NASA currently faces many challenges, including an aging workforce, shrinking budgets, and heightened competition from Space X, Virgin Atlantic, and government agencies in the developing world.
One surprising recommendation provided by a notable HR researcher comes in a phenomenon that most companies usually try to avoid: turnover.
Loizos Heracleous, professor of strategy and organization at Warwick Business School, notes that in the United States, overall turnover in private industry is 15%. In governmental organizations, however, this number falls to 7-10%.
At NASA, the figure drops even lower to 5.2%, or 1.7% when excluding retirees.
While many organizations would consider this a crowning achievement, turnover is actually encouraged in science and research-based fields, as it spurs new ideas and allows for fresh perspectives to facilitate innovation.
During the Cold War days at NASA, employees were free to move to private industry, acquire knowledge in new technological and research methods, then return to “cross-pollinate” their discoveries with NASA scientists and engineers.
Referencing this low turnover rate, Heracleous says, “Assuming that new people in any organization help to bring in new thinking, energy, and competencies, and contribute to revitalization, this figure is not idea.”
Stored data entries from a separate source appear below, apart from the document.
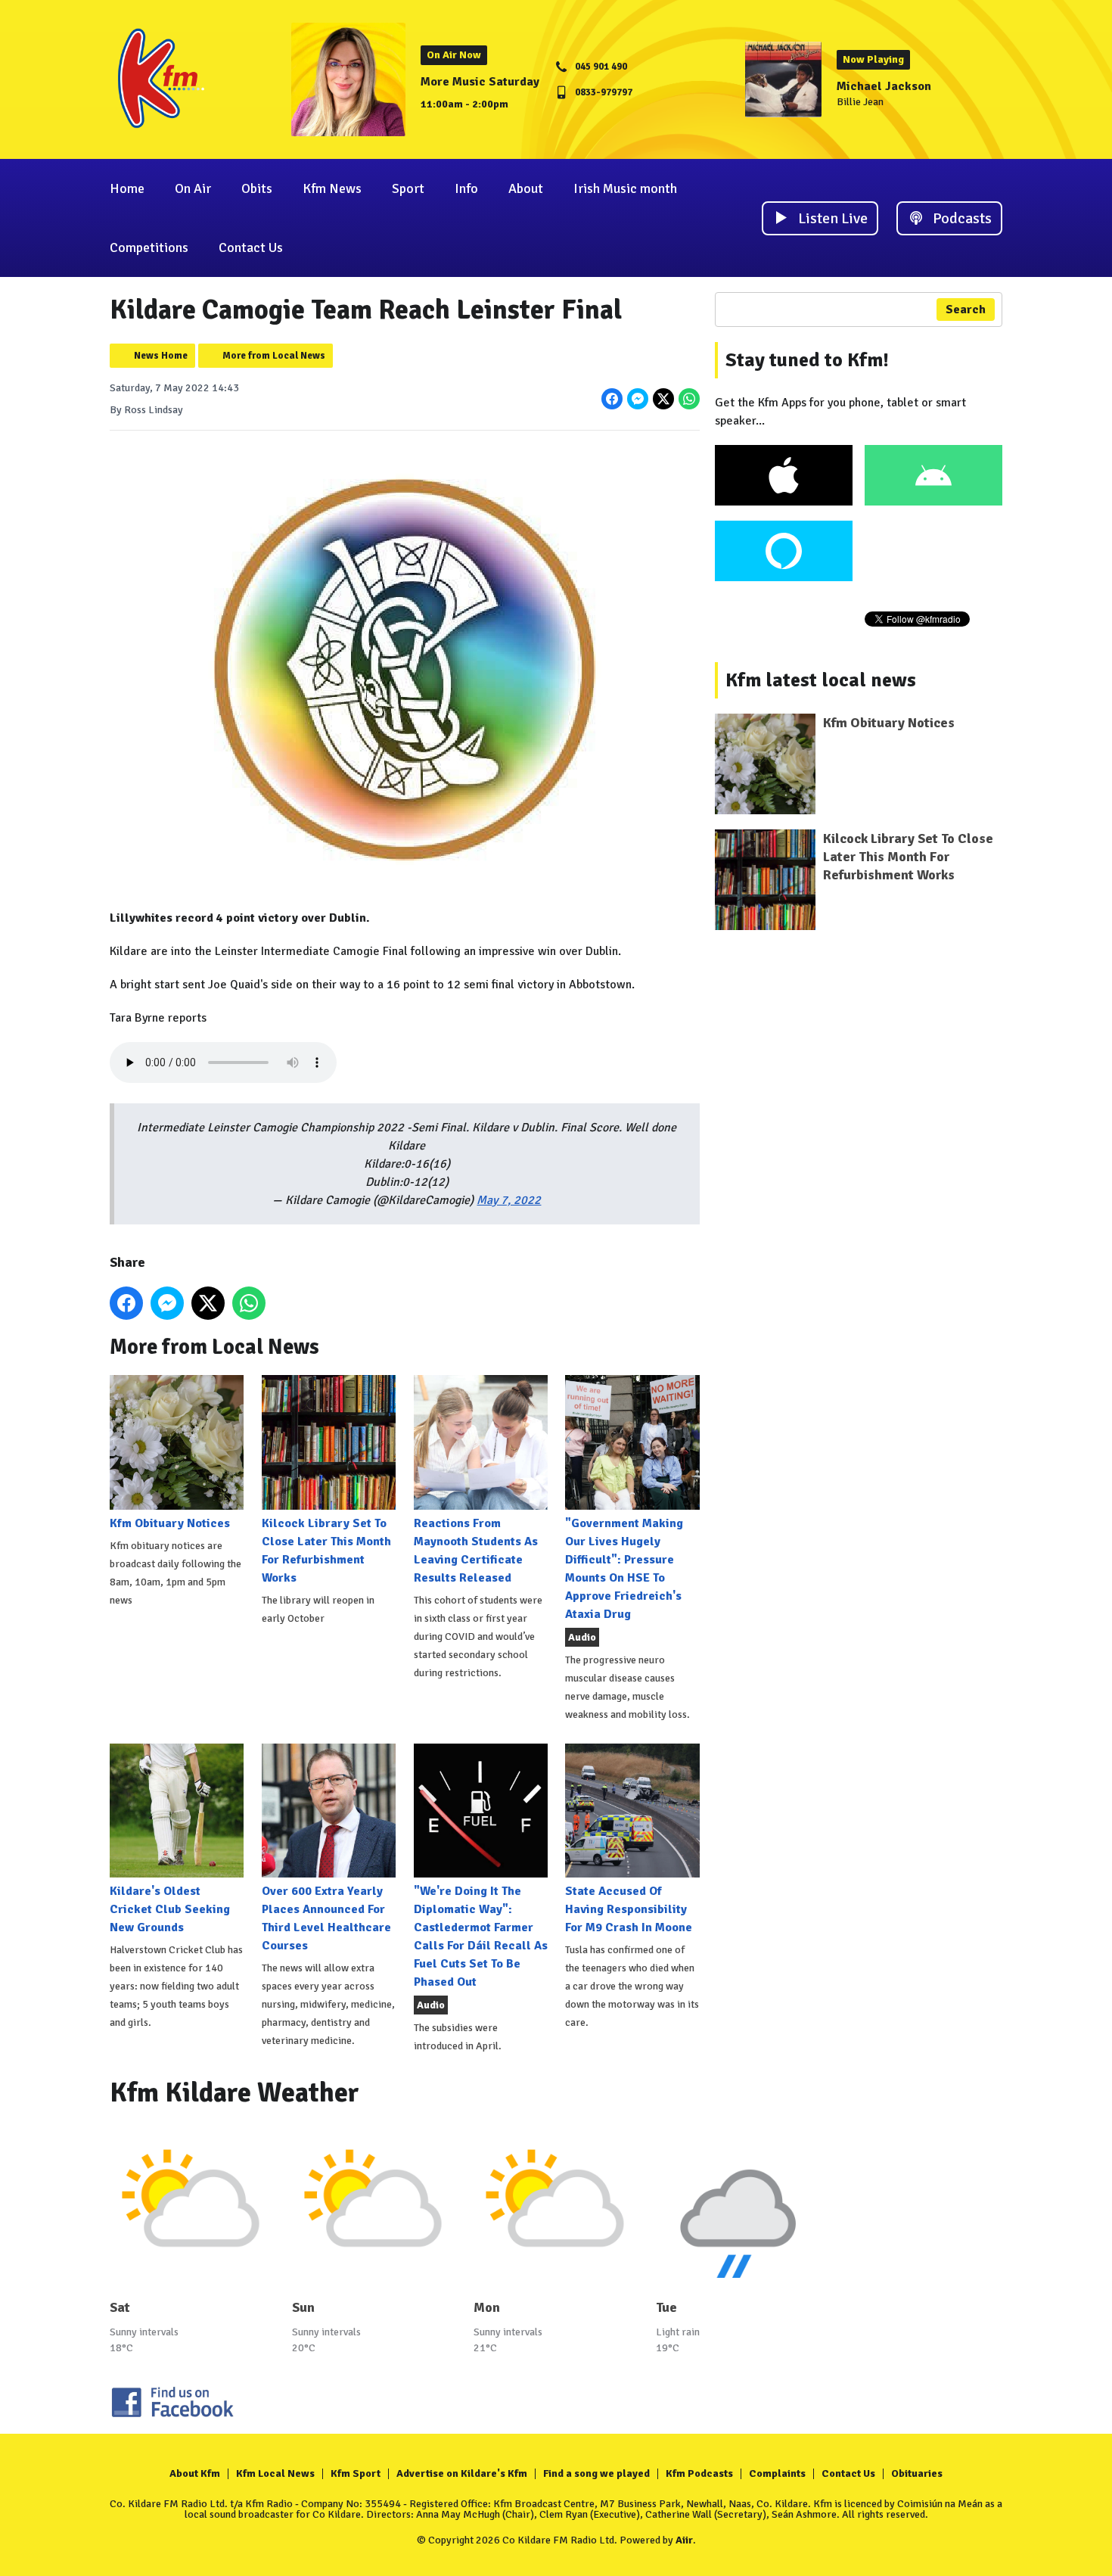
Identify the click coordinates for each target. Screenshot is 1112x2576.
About (525, 188)
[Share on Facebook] (612, 398)
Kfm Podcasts (699, 2473)
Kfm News (332, 188)
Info (466, 188)
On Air (193, 188)
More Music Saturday (480, 81)
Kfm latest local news (820, 680)
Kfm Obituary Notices (170, 1523)
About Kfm (194, 2473)
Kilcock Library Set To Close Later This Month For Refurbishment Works (326, 1550)
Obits (256, 188)
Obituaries (917, 2473)
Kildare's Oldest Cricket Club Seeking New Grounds (170, 1909)
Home (127, 188)
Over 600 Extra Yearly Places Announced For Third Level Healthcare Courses (326, 1918)
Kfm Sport (356, 2473)
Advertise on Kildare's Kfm (461, 2473)
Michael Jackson (884, 86)
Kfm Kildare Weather (234, 2093)
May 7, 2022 (509, 1200)
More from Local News (273, 356)
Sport (408, 188)
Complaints (777, 2473)
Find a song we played (596, 2473)
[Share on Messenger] (637, 398)
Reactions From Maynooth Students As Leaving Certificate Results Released (476, 1550)
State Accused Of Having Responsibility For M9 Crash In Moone (628, 1909)
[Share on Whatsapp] (689, 398)
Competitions (149, 247)
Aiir (684, 2540)
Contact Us (251, 247)
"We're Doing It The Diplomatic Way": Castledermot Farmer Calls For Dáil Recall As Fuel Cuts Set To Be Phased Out (481, 1937)
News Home (161, 356)
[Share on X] (663, 398)
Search (966, 309)
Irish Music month (625, 188)
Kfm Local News (275, 2473)
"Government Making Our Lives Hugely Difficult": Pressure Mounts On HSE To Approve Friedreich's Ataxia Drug (624, 1568)
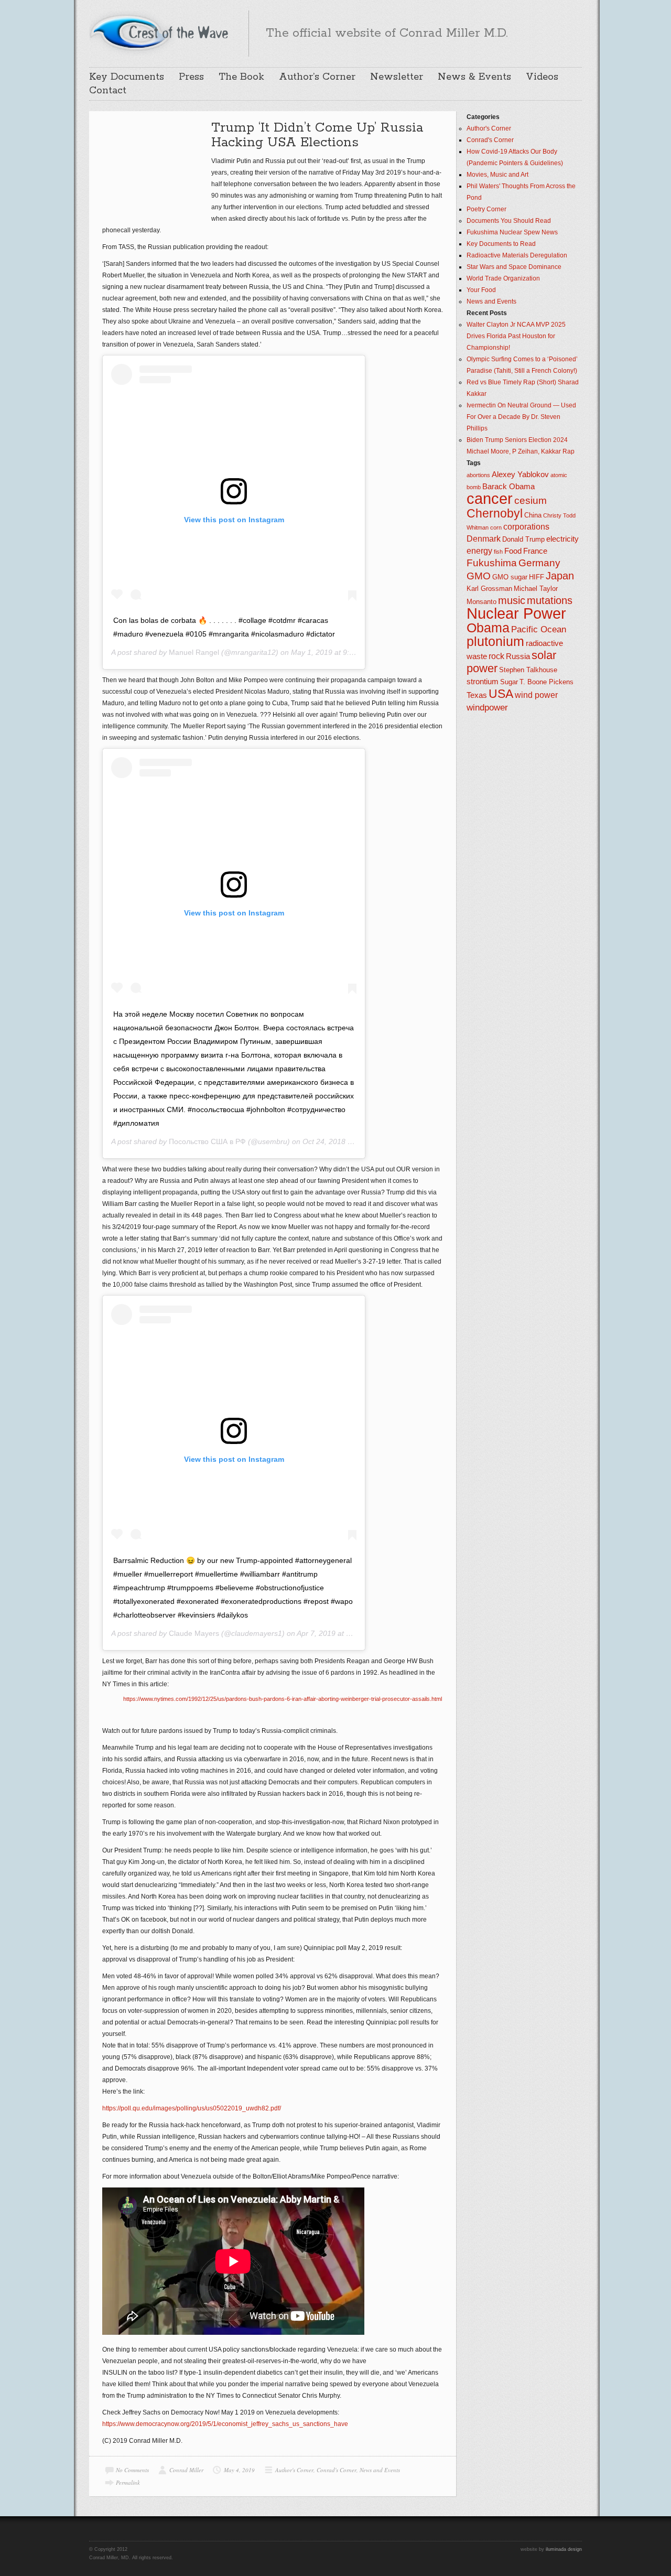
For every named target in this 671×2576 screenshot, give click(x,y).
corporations (526, 526)
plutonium (495, 641)
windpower (487, 707)
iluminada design (564, 2549)
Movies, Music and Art (497, 174)
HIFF (536, 577)
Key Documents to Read (501, 243)
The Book (241, 77)
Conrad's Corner (336, 2470)
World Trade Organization (503, 278)
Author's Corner (294, 2470)
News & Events (474, 77)
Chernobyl (495, 513)
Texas (477, 695)
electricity (562, 539)
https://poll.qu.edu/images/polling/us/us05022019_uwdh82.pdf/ (191, 2108)
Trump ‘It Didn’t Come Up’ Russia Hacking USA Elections (317, 135)
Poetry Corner (486, 209)
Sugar (509, 682)
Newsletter (396, 77)
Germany (539, 562)
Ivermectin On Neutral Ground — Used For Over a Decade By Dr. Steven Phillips (521, 417)
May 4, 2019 (239, 2470)
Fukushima (492, 562)
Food (513, 551)
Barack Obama (508, 486)
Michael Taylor (536, 588)
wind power (536, 695)
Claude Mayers (194, 1633)
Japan (560, 575)
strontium (483, 681)
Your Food (481, 290)
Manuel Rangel (194, 652)
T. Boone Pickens (546, 682)
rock (496, 656)
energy (479, 550)
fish (498, 551)
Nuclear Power (516, 613)
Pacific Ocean (538, 629)
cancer (490, 498)
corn (496, 527)
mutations (549, 600)
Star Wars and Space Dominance (514, 267)
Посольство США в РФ (207, 1141)
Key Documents (126, 77)
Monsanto (481, 602)
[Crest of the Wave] (160, 32)
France (535, 551)
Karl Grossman (489, 588)
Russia (518, 656)
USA (501, 693)
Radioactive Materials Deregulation (517, 255)
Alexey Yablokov (520, 474)
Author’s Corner (317, 77)
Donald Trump (523, 539)
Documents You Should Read (509, 220)
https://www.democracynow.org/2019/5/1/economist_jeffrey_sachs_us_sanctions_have (225, 2424)
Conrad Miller (186, 2470)
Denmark (484, 538)
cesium (530, 500)
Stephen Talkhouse (528, 670)
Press (191, 77)
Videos (542, 77)
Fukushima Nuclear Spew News (512, 232)
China (533, 515)
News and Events (380, 2470)
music (511, 600)
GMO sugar (509, 577)
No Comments (132, 2470)
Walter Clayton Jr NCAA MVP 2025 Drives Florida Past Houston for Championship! (516, 336)
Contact (107, 90)
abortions (478, 475)
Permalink (128, 2482)
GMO (479, 575)
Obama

Instead, he recommends that NASA implement a program similar to one established by Sandia National Laboratories for the US Department of Energy. As part of Sandia’s Entrepreneurial Separation to Transfer Technology (ESTT) initiative, employees can leave the lab to start a new company or work at an existing tech firm, but are guaranteed employment if they choose to return.
“This will allow brilliant scientists to not only accomplish great things in NASA, but can facilitate technology transfer and exchange with industry and universities,” he said.